For our specific problem in Eq. (36), we can write the subproblem in the form of Eq. (43) by setting $γ_{k} = 𝒞_{2} {‖ x_{k} ‖}_{2}^{2} / (𝒞_{1}^{2} I_{0})$ and v_k = τ_k. This yields an optimal value of $γ {(\sum_{l = 1}^{L} {‖ x_{l} ‖}_{2})}^{2}$ , where $γ = 𝒞_{2} / (𝒞_{1}^{2} I_{0} τ_{0})$ . The lth optimal exposure time can be obtained via $τ_{l} = τ_{0} {‖ x_{l} ‖}_{2} / (\sum_{l^{'} = 1}^{L} {‖ x_{l^{'}} ‖}_{2})$ .

Appendix B. Spectral covariance of a piecewise-constant vector function

We consider an ensemble of piecewise-constant two-dimensional real vector-valued functions p(x, y) where the values v for individual pieces of this function are independent and identically distributed (i.i.d.) according to some continuous statistical distribution with density function f_𝒱(v).

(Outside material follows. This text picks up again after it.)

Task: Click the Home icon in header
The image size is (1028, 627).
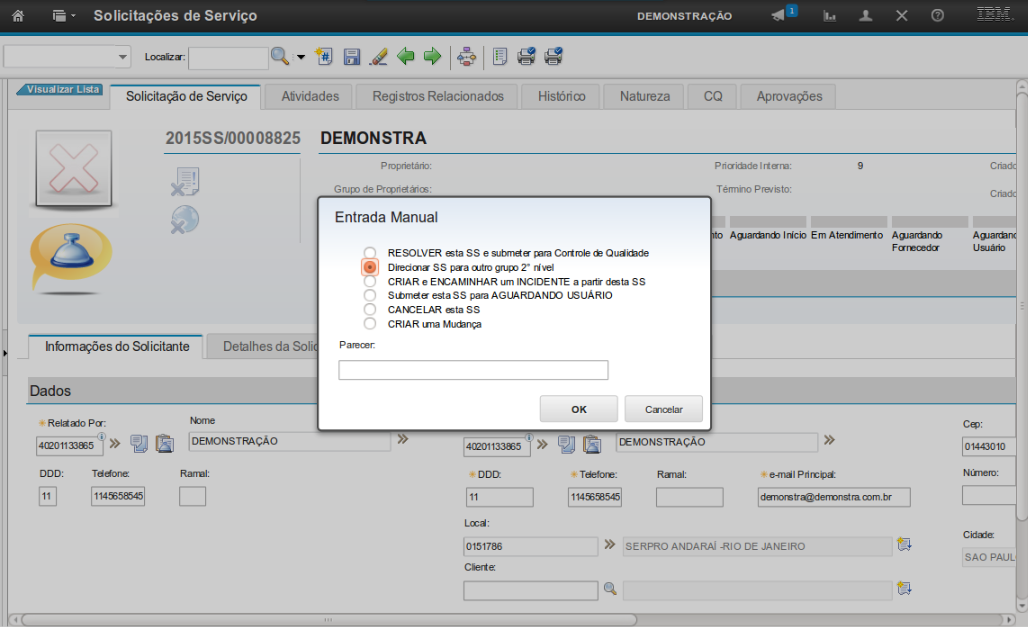Action: pyautogui.click(x=17, y=16)
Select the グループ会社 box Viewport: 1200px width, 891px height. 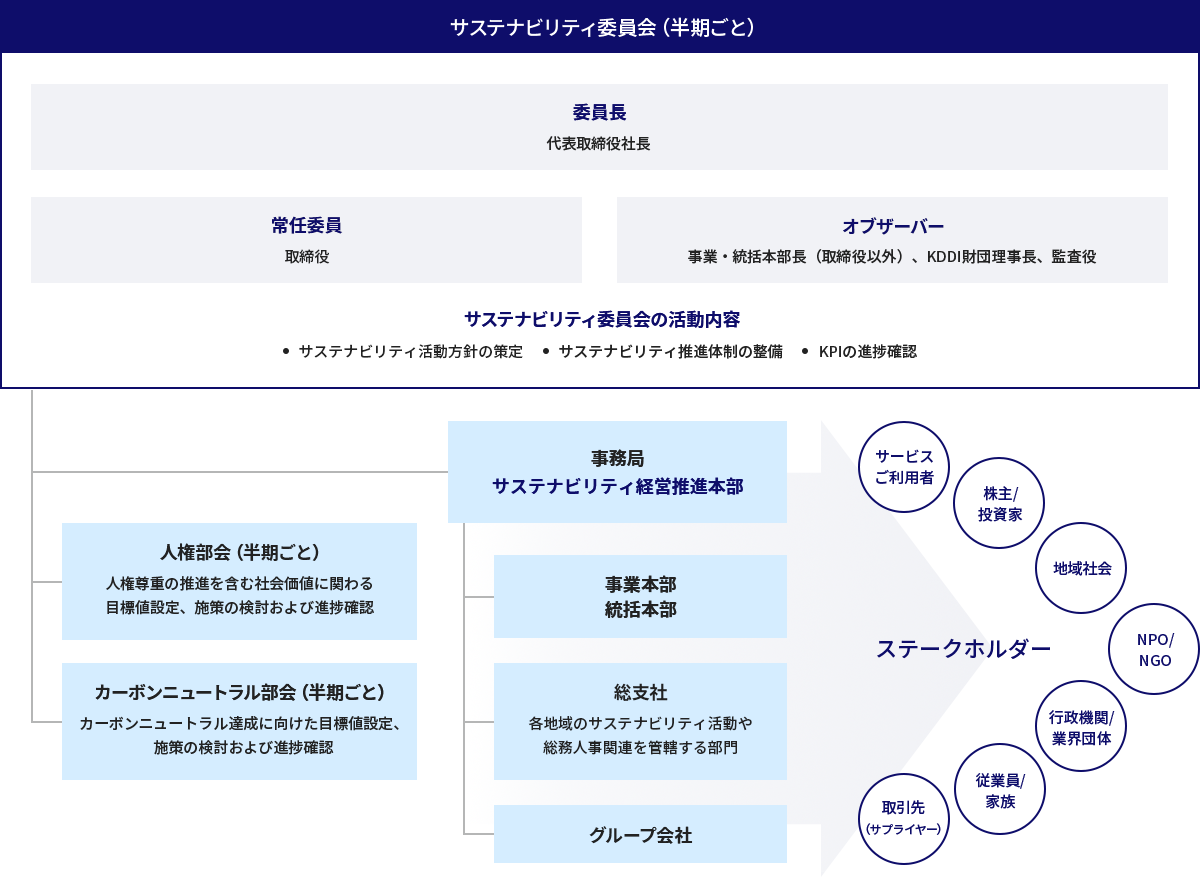[x=640, y=834]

We define lines through this function using parameters s and θ to specify the line and parameter r to specify position on this line, i.e.,

l (r; s, θ) = p (r cos θ - s sin θ, r sin θ + s cos θ) .

The cross-correlation of the ensemble p(x, y) in polar coordinates is given by

C_{i j} (ρ, θ) = E_{x y} [p_{i} (x, y) p_{j} (x + ρ cos θ, y + ρ sin θ)] = E_{r s} [l_{i} (r; s, θ) l_{j} (r + ρ; s, θ)] .

Given some r for l(r; s, θ), we assume the probability that l(r + ρ; s, θ) is still in the same “piece” and hence has the same value is equal to exp(−ρ/Δ). Since the pieces of this function are i.i.d.,

E_{r s} [l_{i} (r; s, θ) l_{j} (r + ρ; s, θ)] = E (v_{i} v_{j}) exp (- ρ / Δ) + E (v_{i}) E (v_{j}) [1 - exp (- ρ / Δ)]

= E (v_{i}) E (v_{j}) + [E (v_{i} v_{j}) - E (v_{i}) E (v_{j})] exp (- ρ / Δ) .

The (raw) spectral covariance, i.e., the Fourier transform of the cross-correlation, can be computed via the Hankel transform of the exponential, yielding

E (v_{i}) E (v_{j}) δ (f_{x}, f_{y}) + [E (v_{i} v_{j}) - E (v_{i}) E (v_{j})] \frac{2 π Δ^{2}}{{[1 + 4 π^{2} Δ^{2} (f_{x}^{2} + f_{y}^{2})]}^{3 / 2}} .

Appendix C. On the squared sum of norms penalty term

We consider a problem of the form

\underset{x}{minimize} \frac{1}{2} {‖ Ax - b ‖}_{2}^{2} + \frac{1}{2} {(\sum_{i = 1}^{n} w_{i} {‖ x_{i} ‖}_{2})}^{2},

where w_i > 0 are weights, and x₁, . . ., x_n are m-length non-overlapping partitions of x ∈ ℂ^nm. Without loss of generality, we can assume that x consists of the x₁, . . ., x_n vertically concatenated. Let us denote the least squares term f(x) and the penalty term g(x).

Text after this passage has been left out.